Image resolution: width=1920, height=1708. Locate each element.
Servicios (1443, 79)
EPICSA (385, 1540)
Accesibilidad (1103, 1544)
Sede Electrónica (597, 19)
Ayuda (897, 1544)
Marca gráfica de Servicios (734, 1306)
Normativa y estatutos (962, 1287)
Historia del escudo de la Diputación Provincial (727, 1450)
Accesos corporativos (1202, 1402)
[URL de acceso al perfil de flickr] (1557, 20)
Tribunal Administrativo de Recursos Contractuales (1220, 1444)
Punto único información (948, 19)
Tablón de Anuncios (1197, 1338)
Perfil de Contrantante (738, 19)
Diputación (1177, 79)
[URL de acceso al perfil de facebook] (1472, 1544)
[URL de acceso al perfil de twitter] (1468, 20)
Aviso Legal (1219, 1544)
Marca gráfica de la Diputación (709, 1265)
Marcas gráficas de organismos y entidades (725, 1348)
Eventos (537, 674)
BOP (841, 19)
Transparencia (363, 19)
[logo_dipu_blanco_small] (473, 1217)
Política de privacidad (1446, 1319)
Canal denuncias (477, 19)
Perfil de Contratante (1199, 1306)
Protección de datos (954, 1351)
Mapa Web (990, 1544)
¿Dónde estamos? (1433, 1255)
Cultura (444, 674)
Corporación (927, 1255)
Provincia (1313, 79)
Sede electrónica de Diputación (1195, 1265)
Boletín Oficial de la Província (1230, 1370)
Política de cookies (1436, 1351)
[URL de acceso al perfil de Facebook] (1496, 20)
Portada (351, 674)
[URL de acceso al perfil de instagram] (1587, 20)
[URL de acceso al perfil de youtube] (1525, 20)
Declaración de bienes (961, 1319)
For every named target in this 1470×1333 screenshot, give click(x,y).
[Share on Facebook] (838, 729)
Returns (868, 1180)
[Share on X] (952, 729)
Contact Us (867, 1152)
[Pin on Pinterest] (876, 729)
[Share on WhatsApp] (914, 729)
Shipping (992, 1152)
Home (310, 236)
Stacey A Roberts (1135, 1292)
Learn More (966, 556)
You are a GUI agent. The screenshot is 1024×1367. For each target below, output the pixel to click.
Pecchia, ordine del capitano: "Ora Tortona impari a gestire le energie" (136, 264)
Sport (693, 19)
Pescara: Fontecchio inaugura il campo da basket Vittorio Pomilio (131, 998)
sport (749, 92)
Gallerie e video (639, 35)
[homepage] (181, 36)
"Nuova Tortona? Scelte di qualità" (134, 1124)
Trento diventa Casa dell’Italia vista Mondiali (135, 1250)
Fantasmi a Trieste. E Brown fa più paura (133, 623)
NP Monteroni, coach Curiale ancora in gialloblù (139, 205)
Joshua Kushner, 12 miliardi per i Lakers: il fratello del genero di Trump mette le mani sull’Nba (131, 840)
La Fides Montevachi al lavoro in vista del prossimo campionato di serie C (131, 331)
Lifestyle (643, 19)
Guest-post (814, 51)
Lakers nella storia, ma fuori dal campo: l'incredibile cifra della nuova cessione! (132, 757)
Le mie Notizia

+ + + +

Could you set down exactly the lines from the one containing "Lifestyle (643, 19)" through the last line of the records above, both included?

SOLUTION BELOW.
Lifestyle (643, 19)
Guest-post (814, 51)
Lakers nella storia, ma fuori dal campo: l'incredibile cifra della nuova cessione! (132, 757)
Le mie Notizia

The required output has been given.